I noticed that CredentialUIBroker.exe was querying the following registry path: HKLM\SOFTWARE\Microsoft\Windows\CurrentVersion\Authentication\Credential Providers.

It was iterating through the registered credential providers. One of them stood out: {D6886603-9D2F-4EB2-B667-1971041FA96B}. Under that key, there was a value called Disabled, which was set to 1. That caught my attention.

6. What That GUID Actually Is

That GUID corresponds to the Windows Hello PIN credential provider, the part of the system that renders and handles the PIN setup UI.

By setting Disabled = 1, Windows hides the provider from the system. It won’t show up as an available authentication method. There’s no visible error, just the absence of the option to set up a PIN. WHfB provisioning appears to run, but the user interaction needed to set up the PIN never starts.

This was the missing link. The environment wanted to provision WHfB, but the necessary UI component was blocked at a lower level.

7. So Where Did That Setting Come From?

I hadn’t applied this manually, and there was no longer a CIS baseline targeted, so I moved on to checking what was being executed by the Intune Management Extension.

I opened AgentExecutor.log from the IME logs and found that a PowerShell script had been executed on the device.

There it was…a PowerShell script that configured the {D6886603-9D2F-4EB2-B667-1971041FA96B} to be disabled.

After finding the PowerShell script ID, I opened the Intune portal and looked up the PowerShell script.
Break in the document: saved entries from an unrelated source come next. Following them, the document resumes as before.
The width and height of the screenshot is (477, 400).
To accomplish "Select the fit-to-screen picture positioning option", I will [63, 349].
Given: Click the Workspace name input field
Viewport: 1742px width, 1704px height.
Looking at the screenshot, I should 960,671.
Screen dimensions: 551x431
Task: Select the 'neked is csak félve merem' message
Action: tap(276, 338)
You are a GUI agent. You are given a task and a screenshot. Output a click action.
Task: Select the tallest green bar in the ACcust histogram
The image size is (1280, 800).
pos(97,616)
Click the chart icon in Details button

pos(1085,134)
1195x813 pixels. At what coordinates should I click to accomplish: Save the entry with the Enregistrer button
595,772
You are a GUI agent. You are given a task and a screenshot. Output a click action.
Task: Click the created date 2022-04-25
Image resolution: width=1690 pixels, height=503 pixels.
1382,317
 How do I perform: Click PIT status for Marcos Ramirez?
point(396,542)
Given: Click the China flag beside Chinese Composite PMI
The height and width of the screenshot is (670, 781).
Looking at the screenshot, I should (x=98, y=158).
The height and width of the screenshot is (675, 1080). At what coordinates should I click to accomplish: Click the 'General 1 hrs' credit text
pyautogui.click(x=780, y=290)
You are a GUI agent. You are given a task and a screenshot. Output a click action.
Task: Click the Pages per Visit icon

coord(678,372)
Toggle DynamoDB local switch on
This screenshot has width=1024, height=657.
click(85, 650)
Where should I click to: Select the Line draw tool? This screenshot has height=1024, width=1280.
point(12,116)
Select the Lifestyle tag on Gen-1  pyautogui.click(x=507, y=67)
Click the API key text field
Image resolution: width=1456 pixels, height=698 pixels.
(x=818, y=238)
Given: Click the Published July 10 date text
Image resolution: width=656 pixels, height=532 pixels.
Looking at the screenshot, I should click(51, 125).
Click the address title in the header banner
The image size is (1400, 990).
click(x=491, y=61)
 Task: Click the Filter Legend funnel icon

The script was named HideOtherUser.ps1, which seemed completely unrelated.

But after using Microsoft Graph and decoding the base64 content, this is what it contained:

$registryPath = “HKLM:\SOFTWARE\Microsoft\Windows\CurrentVersion\Authentication\Credential Providers\{D6886603-9D2F-4EB2-B667-1971041FA96B}”

New-ItemProperty -Path $registryPath -Name “Disabled” -Value 1 -PropertyType DWord -Force

So, despite the name, the script wasn’t hiding the “Other user” login option; it was, in fact, disabling the PIN credential provider.

8. Silent Sabotage

This script had been silently deployed via Intune. It didn’t throw errors, alert the user, or get flagged by the WHfB setup process.

A simple registry value added by a misnamed script derailed the whole Windows Hello For Business (WHfB) experience. These kinds of configuration conflicts are the most difficult to detect because everything appears normal until you rule out everything else and end up with a PowerShell script.

9. The Set up A Pin not Showing Fix

I first tested a simple change by setting the Disabled value to 0: After closing the Set up A Pin screen and reopening it, the PIN setup screen worked perfectly. WHfB completed without issue.

Once verified, I updated the Intune script assignment to exclude this device and prevent reapplication. That ensured the fix would stick.

10. Final Thoughts

When troubleshooting issues like a missing PIN screen in Windows Hello for Business, start by ruling out what you can. Exclude the device from baselines. Strip away configuration profiles (don’t remove them… exclude your test device!). Confirm the obvious before diving deeper.

In this case, it wasn’t a settings catalog policy or a CIS baseline. It was a PowerShell script that silently disabled the PIN credential provider. Easy to miss unless you know where to look.

Always check what scripts are running on the device, review the logs, and use Procmon to see what the system is doing. Sometimes, it’s not a misconfiguration, it’s a PowerShell script breaking something you didn’t expect.